List each line of the data in which the string "sidebar" appears.

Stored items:
□ □ □ □ □ □ □

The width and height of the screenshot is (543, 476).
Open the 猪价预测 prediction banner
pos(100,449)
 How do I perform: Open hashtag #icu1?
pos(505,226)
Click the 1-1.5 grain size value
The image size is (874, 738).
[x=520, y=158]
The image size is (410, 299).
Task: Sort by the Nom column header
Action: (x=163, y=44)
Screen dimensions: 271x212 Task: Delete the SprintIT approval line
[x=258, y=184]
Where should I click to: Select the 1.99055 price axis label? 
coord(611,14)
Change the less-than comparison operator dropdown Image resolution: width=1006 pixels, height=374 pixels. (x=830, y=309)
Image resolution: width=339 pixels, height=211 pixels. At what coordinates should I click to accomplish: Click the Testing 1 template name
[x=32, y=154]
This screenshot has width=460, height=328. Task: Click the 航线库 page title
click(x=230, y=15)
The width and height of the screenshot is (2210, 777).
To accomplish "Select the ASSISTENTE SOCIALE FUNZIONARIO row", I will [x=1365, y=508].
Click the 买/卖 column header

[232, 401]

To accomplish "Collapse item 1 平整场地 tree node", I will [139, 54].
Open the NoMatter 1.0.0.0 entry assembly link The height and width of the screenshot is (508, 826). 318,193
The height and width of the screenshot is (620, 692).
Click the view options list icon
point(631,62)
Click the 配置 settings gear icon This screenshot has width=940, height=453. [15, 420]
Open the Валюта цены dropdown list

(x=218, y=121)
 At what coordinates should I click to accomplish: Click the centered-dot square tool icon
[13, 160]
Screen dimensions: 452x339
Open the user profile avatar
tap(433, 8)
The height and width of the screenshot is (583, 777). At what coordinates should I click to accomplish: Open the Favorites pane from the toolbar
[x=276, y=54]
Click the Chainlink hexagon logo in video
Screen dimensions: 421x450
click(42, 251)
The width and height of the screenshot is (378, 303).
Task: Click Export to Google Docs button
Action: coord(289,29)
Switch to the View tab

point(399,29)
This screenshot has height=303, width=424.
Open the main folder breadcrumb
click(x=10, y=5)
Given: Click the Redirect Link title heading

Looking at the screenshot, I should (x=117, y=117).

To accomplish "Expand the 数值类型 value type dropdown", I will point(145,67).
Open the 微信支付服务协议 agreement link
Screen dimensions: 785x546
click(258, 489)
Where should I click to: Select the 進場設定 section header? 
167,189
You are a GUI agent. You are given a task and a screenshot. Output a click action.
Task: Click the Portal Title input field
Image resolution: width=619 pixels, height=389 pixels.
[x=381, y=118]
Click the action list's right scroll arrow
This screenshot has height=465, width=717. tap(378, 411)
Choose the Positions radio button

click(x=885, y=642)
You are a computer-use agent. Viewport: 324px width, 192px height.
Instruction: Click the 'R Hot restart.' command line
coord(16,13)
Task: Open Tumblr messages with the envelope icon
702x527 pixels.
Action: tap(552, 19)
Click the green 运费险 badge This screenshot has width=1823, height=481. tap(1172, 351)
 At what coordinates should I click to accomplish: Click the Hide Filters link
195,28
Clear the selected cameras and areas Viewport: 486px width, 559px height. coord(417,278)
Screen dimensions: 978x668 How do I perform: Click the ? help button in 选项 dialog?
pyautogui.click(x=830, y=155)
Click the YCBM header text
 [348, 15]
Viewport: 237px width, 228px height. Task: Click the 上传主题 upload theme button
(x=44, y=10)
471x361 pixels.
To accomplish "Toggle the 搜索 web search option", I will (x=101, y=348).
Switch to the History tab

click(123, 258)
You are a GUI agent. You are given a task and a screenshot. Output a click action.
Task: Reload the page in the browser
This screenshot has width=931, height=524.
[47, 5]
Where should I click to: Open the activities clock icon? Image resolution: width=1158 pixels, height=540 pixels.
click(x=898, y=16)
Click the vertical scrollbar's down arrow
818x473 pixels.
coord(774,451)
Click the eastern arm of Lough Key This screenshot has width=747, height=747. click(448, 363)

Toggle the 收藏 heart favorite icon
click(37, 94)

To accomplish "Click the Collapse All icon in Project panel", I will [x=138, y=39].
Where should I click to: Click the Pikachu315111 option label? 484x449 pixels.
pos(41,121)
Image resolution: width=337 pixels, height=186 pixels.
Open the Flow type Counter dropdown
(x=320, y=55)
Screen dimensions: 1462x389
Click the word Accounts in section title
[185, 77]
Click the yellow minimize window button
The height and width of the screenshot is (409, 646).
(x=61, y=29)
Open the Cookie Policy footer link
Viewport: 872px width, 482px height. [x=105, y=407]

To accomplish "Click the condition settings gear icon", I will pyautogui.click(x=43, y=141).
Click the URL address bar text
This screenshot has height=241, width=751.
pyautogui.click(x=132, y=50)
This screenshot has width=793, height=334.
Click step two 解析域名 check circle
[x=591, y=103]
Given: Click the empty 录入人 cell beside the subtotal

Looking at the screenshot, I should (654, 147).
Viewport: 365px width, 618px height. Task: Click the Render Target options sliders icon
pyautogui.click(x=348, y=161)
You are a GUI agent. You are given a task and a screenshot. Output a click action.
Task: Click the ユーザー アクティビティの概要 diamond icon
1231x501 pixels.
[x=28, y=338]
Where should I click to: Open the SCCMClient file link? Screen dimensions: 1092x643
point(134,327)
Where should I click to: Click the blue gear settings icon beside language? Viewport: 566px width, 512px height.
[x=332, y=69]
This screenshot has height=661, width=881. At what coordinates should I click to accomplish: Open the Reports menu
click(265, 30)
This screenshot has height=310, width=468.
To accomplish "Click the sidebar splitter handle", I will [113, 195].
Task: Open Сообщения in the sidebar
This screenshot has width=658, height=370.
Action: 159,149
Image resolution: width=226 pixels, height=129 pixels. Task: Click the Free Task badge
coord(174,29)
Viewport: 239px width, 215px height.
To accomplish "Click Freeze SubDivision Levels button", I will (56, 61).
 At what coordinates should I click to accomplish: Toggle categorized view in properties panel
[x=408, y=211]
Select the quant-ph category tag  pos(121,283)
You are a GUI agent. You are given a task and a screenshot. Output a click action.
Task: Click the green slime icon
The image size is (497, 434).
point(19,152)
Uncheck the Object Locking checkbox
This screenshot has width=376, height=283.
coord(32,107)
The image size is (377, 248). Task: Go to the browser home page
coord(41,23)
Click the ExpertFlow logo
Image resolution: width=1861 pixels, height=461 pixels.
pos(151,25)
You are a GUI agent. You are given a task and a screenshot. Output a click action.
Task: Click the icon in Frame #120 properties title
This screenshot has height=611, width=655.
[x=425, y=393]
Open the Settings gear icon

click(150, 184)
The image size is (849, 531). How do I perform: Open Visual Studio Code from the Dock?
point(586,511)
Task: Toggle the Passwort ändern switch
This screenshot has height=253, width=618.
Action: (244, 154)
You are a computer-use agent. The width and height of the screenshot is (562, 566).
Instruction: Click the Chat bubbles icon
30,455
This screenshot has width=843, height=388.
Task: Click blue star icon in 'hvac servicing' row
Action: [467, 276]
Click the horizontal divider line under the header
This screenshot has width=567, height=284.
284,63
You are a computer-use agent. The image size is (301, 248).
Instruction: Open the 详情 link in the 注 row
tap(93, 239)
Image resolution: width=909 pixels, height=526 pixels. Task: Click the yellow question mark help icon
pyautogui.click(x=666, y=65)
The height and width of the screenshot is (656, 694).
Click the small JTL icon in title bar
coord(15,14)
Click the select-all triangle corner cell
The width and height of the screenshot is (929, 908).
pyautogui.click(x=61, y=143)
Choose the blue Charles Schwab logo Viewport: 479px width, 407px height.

□ □ □ □ □ □ □

◆ **Expected output**
To accomplish "Click the sidebar splitter handle", I will [113, 195].
Task: Open Сообщения in the sidebar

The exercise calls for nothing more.